Auto Metro depot would be located at 8MP or Rochedale or something.

petey3801

Ahh, yes, sorry, I was thinking more of if they decided (due to $$) to simply have a Bondi Junction style turnback at Roma Street with no exit portal on the north end.
All opinions stated are my own and do not reflect those held by my employer.

James

Quote from: aldonius on March 28, 2014, 11:00:30 AM
Given that the LNP were never going to spend the money required to do the north-of-Mayne connection properly this is acceptable - now we won't have all the conflicts in regular service.

The problem is that without the Park Road connection we've completely lost the redundancy there.
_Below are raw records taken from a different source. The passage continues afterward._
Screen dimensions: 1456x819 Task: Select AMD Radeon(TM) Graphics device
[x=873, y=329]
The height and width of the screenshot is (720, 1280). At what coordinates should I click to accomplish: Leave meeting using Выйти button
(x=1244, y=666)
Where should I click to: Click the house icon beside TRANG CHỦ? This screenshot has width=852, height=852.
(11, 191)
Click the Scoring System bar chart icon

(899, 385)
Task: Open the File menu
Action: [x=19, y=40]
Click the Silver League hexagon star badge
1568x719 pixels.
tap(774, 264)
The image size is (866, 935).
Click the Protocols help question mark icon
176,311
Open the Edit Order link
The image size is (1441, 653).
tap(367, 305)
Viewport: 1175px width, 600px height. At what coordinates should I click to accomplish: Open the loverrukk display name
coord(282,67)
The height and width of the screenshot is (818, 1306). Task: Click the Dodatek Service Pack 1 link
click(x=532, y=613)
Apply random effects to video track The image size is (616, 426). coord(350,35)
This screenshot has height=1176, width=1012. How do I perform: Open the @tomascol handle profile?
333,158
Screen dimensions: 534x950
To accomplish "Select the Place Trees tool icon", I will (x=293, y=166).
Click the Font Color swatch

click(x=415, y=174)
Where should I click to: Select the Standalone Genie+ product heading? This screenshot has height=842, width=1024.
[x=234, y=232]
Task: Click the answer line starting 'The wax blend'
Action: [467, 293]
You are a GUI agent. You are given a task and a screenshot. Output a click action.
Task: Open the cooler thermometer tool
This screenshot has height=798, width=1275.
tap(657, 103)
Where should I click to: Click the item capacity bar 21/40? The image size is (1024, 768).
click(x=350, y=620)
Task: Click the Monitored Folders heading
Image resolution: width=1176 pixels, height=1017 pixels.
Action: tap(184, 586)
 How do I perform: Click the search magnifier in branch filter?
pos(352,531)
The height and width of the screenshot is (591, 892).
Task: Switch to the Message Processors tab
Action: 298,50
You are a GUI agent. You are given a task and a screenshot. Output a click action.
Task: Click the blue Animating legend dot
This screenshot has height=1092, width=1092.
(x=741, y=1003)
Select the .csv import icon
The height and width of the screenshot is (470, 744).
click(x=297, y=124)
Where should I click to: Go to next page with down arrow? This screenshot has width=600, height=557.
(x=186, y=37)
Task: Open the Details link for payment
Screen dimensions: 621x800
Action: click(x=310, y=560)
If something goes wrong at say Roma St west, Cleveland is cut off.

Regarding NGR: by the time delivery is halfway through there will be plenty more NGR units than GC & outer Beenleigh require, so the chances are good that they'll be on other lines too.

Regarding Mains Rd: Nope. Not with Flagstone & eventually Beaudesert. Stations at Acacia Ridge (BD Rd nth side), Algester (Yorrell St), Parkinson (Nottingham Rd), Hillcrest (Johnson Rd sth side), Middle Pk, Greenbank...

However, if the SEB ever were to get auto-Metro'd, Mains Rd is the obvious branch for that.

Can I say now, I don't like the Flagstone alignment between Salisbury and Browns Plains area.

Firstly, Salisbury - what a wtf place to put a railway junction. It's a station in the middle of nothing. Then railway line going south - instead of going down the Mains Rd corridor, it goes down Beaudesert Rd, a road which doesn't even have service in parts on a weekend! Feeding buses to rail? Pack lunch, PT access into future stations will be awful, and don't forget the NIMBYs. The railway line will do very little to reduce BUZ dependence in this area.

A railway line going straight down Mains Rd from Altandi/Pinelands (if you re-align the Beenleigh line alignment to be not-awful) then down Beaudesert Rd to Browns Plains is the way forward - it allows for effective east-west feeding of buses to railway stations, connects major transport nodes. Pax north can be fed to the busway/rail via buses going between GU/Garden City and the Beenleigh line.

We need to start using the Beenleigh railway line for serious pax haulage instead of just dismissing it as inferior and totally ignoring it.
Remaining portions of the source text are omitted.